Mario: 00:47:23.342 Right. Right. What do the developers get out of it? What does the QA team get out of it? So it’s very multifaceted. There’s lots of stakeholders, which we can get into. It’s tricky. But yeah.
Ben: 00:47:33.244 You obviously spend a lot of time in the cloud native community. Are there any security products under the CNCF that you recommend now?
Mario: 00:47:39.247 Man, there’s a ton. I think the hotness right now is Open Policy Agent which we’re very much looking into. I think the main company with that is Styra, which is doing some really great work. I know a few people that work there. They believe that it’s kind of this next chapter in how we manage workloads. Being Carta, we really like what they offer. I think Sysdig, Falco, a lot of these things are not the best thing ever. They’re not perfect. But really in terms of intelligence and in terms of us making sure we are feeling good about things that we install and that we have in our infrastructure and that we understand, I think Sysdig’s doing a great job. I know Spiffy. We haven’t really looked into Spiffy, but there’s a lot of offering there as well. I have not actually looked at the CNCF landscape, the huge image document, with all the —
Ben: 00:48:34.706 The diagram’s always growing all the time.

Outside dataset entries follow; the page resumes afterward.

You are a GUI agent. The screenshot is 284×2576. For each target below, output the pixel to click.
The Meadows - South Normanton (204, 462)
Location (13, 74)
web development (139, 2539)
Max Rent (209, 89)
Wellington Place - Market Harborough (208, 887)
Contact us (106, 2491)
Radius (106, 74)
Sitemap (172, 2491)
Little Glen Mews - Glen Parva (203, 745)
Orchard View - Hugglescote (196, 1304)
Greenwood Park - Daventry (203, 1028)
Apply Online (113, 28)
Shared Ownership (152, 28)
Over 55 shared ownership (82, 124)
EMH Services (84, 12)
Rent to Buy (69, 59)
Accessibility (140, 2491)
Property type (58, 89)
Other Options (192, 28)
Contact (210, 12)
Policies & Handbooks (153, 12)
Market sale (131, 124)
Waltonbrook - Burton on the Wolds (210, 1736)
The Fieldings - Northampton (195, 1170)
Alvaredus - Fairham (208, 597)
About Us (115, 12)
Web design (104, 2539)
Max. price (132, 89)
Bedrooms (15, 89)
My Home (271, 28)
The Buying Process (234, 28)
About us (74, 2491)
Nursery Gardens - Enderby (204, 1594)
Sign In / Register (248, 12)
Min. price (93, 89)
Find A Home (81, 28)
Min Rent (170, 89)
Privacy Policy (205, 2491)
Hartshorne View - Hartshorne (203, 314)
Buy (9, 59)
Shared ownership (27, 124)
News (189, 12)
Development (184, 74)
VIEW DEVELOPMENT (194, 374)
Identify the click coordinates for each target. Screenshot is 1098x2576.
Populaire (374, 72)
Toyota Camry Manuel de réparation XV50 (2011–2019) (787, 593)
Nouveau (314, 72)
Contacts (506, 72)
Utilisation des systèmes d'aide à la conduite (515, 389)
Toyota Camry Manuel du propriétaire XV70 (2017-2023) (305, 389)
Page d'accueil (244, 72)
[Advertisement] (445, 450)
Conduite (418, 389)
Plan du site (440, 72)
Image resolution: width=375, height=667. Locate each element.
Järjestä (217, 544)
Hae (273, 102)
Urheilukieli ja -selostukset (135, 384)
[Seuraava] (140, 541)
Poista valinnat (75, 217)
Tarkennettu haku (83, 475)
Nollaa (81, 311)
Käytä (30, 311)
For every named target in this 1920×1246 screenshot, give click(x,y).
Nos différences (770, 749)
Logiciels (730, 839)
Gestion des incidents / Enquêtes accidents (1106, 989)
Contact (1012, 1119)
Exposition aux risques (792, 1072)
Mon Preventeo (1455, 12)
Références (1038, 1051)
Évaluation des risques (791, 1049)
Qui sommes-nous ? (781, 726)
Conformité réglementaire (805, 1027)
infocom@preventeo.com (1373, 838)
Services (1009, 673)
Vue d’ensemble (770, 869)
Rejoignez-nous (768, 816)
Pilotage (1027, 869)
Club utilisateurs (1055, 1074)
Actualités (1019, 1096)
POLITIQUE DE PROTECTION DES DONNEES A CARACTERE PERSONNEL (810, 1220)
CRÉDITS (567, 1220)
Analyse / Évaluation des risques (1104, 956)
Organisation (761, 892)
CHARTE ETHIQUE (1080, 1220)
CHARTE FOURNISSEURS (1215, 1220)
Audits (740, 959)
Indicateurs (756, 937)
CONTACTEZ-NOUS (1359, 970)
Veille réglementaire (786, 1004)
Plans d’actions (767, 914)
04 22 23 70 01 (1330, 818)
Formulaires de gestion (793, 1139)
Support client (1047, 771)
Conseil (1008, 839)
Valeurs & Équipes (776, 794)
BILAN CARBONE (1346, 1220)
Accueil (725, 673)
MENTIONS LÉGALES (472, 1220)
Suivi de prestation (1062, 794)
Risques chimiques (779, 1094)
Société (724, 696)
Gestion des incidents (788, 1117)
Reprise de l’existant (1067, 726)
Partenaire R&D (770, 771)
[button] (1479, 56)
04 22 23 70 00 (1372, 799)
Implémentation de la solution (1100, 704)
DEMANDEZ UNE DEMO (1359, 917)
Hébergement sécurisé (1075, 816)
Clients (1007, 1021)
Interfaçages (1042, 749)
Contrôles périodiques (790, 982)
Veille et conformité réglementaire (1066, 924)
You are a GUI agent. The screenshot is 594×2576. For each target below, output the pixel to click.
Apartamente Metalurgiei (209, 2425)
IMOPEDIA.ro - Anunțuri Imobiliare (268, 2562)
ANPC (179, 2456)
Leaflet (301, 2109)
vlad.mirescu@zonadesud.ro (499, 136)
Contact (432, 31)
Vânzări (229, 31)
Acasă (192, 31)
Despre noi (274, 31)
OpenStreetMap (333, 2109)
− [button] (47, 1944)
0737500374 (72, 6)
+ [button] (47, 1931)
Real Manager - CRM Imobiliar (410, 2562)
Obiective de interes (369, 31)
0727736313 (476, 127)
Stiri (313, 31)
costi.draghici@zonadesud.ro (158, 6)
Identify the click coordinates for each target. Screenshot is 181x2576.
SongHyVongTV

Mario: 00:48:35.059 It’s killer. I have not looked at it, and I have not been super in tune with everything in the security space. I’m actually going to load it up right now because I’m very interested in some of the new things. And it’s probably going to crash my browser because it’s so freaking massive. Those are some of the key areas that we’re looking at. Sysdig is going to provide a lot of help there. I think Aqua Security as well is doing some great things around inherently having security kind of built into your pipelines as well. And so we’re looking at that. Orca is another one. I know we’ve been reviewing them as well. I’m not sure if we’re actively using them yet. So how does onboarding look like when you come in and you need access to things? How do we kind of inherently make sure you’re getting the access you need as well? A few others in here that — I think Sneak is definitely — I mean, I’ve heard great things all around. There’s a podcast with, I think, their founder. And I think they’ve got a great way of approaching —
Ben: 00:49:41.356 Like for container security?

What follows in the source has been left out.